Technology

Posted on October 2, 2018 by staff

James Dyson Award UK winner eyes crowdfunding

Technology

The UK winners of the James Dyson Award for engineering excellence are targeting the £30,000 international prize and are considering crowdfunding their innovative wind turbine.

Nicolas Orellana, 36, and Yaseen Noorani, 24, took home the £2,000 winning UK prize for the Omnidirectional Wind Turbine, which they believe could power the apartments of the large swathes of the population which live in city centres.

“People living in apartments – 40 per cent of people living in cities – cannot install solar power technology,” Orellana told BusinessCloud.

“In the UK three per cent of houses have installed some kind of technology to create their own electricity. I’m therefore targeting three per cent of apartments.

“It’s about allowing people living in apartments to be part of the energy revolution and to create their own electricity.”

Office buildings are also a potential target market for the O-Wind Turbine, which could in theory allow people to sell excess power back to the grid.

Inspiration for the device struck while studying NASA’s flawed Mars Tumbleweed rover – an inflatable ball designed to autonomously move across Mars’s surface and measure atmospheric conditions – while at Lancaster University.

The rover was powered by mini turbines which relied upon horizontal winds, much like the turbines you might see in the UK countryside.

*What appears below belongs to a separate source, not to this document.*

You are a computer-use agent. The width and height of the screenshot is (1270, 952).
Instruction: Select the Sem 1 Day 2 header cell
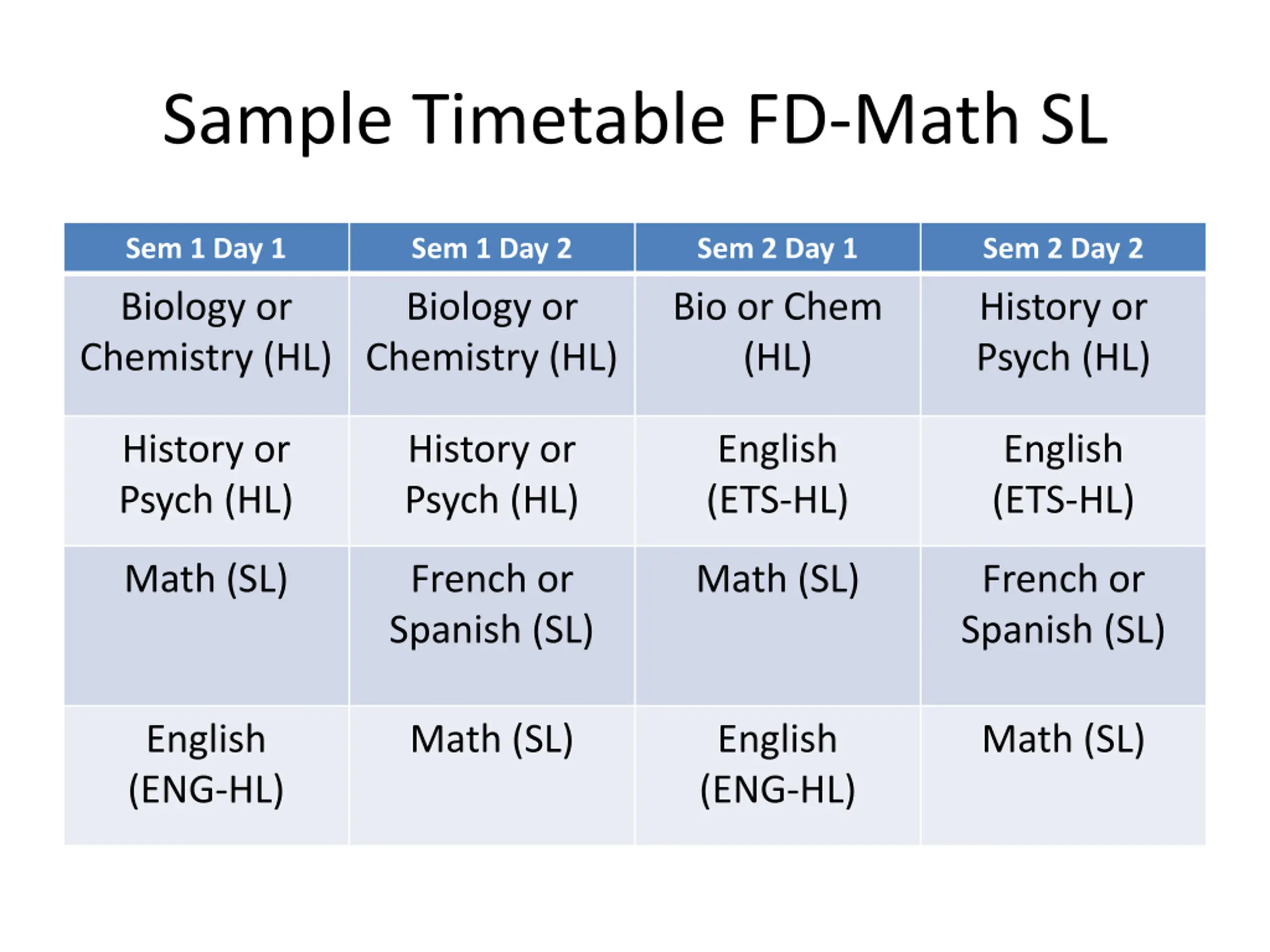pos(492,247)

“If you took a number of them to Mars, the wind would take them all together in the same direction – so the design didn’t make sense,” Orellana explained.

“I wanted to create something that goes in a straight line, no matter where the wind comes from.

“I developed a device that would travel in a straight line by taking on crosswinds. When I took it to the desert, it went 7km.”

Orellana, who graduated this year from Lancaster Uni with an MSc, revived the project a few months ago when he saw the chance of competing for the James Dyson Award.

He built a 3D-printed prototype to prove the concept of a contraption that could be installed either outside a window or on a balcony to generate power. Only 15cm in diameter, Orellana says the ideal size for a finished product would be 50 or 80cm.

“Wind could [hit a property] from any direction as it depends on where the building is built, where the other buildings are around it, where the wind is coming from and how high it is,” he continued.

“Every single apartment would have a different situation: urban winds are chaotic in nature.”

Following graduation, Chilean Orellana returned to South America briefly before heading back to the UK to explore potential opportunities for his device.

The O-Wind Turbine will now go into the international reckoning for the James Dyson Award alongside winners and runners-up from 26 other countries.

Dyson engineers will narrow the entries down to 20 – the shortlist is announced on October 18th – before Sir James Dyson himself chooses the winner and two runners-up on November 15th.

The runners-up will receive £5,000 apiece but potentially world-changing projects require hundreds of thousands of pounds to develop, finalise, patent and launch into the marketplace. Orellana is plotting a two-year development phase.

“I’ve been getting a lot of attention on the back of the James Dyson Award – people coming to me and saying ‘I want one. If there’s a crowdfunding round, I want to support it’,” said Orellana.

“I am looking at crowdfunding. Initially everyone said to go for Innovate UK or European Horizon 2020 grants – but they all ask you to co-fund it to some extent. It’s not easy to find that at this stage.

“Crowdfunding could be the answer – that’s a decision I’ll have to make in the next few weeks.”